PASSAGE section start

= Oscillopsia =

Visual disturbance

Oscillopsia is a visual disturbance in which objects in the visual field appear to oscillate. The severity of the effect may range from a mild blurring to rapid and periodic jumping. Oscillopsia is an incapacitating condition experienced by many patients with neurological disorders. It may be the result of ocular instability occurring after the oculomotor system is affected, no longer holding images steady on the retina. A change in the magnitude of the vestibulo-ocular reflex due to vestibular disease can also lead to oscillopsia during rapid head movements. Oscillopsia may also be caused by involuntary eye movements such as nystagmus, or impaired coordination in the visual cortex (especially due to toxins) and is one of the symptoms of superior canal dehiscence syndrome. Those affected may experience dizziness and nausea. Oscillopsia can also be used as a quantitative test to document aminoglycoside toxicity. Permanent oscillopsia can arise from an impairment of the ocular system that serves to maintain ocular stability. Paroxysmal oscillopsia can be due to an abnormal hyperactivity in the peripheral ocular or vestibular system.

==Symptoms==

Patients may feel wobbly vision, back-and-forth vibrating, blurred vision, and different symptoms depending on the severity of the problem.

During a visual symptom, patients may become dizzy or nauseated. Closing one's eyes during this may not always work, as a feeling of eye movement may remain. While it may not happen, the dizziness effect could cause one to vomit.

PASSAGE section end
ENTRIES SUPPLIED section start

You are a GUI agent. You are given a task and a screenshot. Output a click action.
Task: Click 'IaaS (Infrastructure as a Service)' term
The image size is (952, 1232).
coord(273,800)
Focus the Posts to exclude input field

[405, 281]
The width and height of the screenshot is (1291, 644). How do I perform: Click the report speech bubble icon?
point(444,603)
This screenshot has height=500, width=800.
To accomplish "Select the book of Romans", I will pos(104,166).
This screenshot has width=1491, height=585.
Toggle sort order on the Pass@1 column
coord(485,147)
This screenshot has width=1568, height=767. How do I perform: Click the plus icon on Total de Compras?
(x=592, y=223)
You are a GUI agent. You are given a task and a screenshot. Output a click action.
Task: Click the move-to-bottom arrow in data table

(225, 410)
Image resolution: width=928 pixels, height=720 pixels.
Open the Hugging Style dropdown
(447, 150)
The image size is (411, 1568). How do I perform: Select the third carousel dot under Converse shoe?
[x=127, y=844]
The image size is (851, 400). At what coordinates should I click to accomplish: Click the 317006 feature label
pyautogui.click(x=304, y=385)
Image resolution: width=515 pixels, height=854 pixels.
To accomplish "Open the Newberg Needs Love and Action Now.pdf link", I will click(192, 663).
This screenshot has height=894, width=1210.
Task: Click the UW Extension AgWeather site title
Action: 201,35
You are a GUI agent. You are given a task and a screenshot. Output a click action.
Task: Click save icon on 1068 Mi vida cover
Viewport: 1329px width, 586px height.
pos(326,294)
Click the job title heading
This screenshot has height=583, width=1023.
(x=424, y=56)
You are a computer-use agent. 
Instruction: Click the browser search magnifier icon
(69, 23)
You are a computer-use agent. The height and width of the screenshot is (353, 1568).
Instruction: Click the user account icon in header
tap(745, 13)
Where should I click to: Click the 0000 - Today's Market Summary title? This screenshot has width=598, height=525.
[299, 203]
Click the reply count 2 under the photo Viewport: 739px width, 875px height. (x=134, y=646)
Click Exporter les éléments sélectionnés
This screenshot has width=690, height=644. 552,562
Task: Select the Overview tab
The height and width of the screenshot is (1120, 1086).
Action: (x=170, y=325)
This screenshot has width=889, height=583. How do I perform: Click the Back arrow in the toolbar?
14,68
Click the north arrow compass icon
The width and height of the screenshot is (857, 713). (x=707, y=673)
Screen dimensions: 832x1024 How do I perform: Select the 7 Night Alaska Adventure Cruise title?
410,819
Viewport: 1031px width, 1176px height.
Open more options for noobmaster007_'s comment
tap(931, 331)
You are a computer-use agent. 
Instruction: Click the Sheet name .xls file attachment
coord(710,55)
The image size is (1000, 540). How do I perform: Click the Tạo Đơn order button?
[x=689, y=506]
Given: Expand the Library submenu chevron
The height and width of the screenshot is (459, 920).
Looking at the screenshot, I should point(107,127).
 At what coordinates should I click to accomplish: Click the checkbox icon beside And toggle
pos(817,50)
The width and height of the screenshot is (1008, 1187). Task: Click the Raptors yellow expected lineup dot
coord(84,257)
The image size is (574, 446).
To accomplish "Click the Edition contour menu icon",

ENTRIES SUPPLIED section end

◆ TASK INSTRUCTIONS:
(1) Answer these questions using the oscillopsia passage above.
(a) What range of severity can the effect have?
(b) What abnormal activity can cause paroxysmal oscillopsia?
(c) Why may closing one's eyes during a visual symptom not always help?
(2) Extend the oscillopsia passage above by continuing it from its final sentence.

◆ PER-TASK ANSWERS:
(1)
(a) It can range from a mild blurring to rapid and periodic jumping.
(b) Paroxysmal oscillopsia can be due to an abnormal hyperactivity in the peripheral ocular or vestibular system.
(c) A feeling of eye movement may remain.

(2)
==Permanent oscillopsia due to impairment of ocular stabilizing systems==

Ocular stability is maintained by three different ocular motor systems
1. The fixation system
2. The visuo-vestibular stabilizing system
3. Neural integrator

1. The fixation system and its deficit
- In the fixation system, the ocular motor noise that comes from microsaccades, microtremors and slow drifts (all necessary for important perceptual functions) are limited by the visual and cerebellar ocular motor feedback loops. The frontal basal ganglia and cerebellar network also helps to provide correct saccades and inhibit unwanted saccades for fixation.
- A deficit in this fixation system results in ocular instability that mainly leads to acquired pendular nystagmus and saccadic intrusions. Acquired pendular nystagmus is seen in a variety of conditions with the two most frequent being multiple sclerosis and oculopalatal tremor.

2. The visuo-vestibular stabilizing systems and their deficits
- The vestibular and visual ocular stabilizing systems interact together in order to maintain the image of the visual scene steady on the retina during a head and body displacement situation.
- A deficit in these vestibular or visual ocular stabilizing systems may result in ocular instability due to pathological jerk nystagmus. The vestibulo-ocular reflex deficit (especially when bilateral) and a deficit of vestibulo-ocular reflex inhibition can result in oscillopsia and impaired visual acuity during head and body displacement.

3. The neural integrator and its deficit
- The neural integrator helps to maintain a constant innervation of extra-ocular eye muscles to avoid backward drift of the eyes.
- A deficit in the neural integrator can result in gaze-evoked nystagmus and oscillopsia in the eccentric eye position.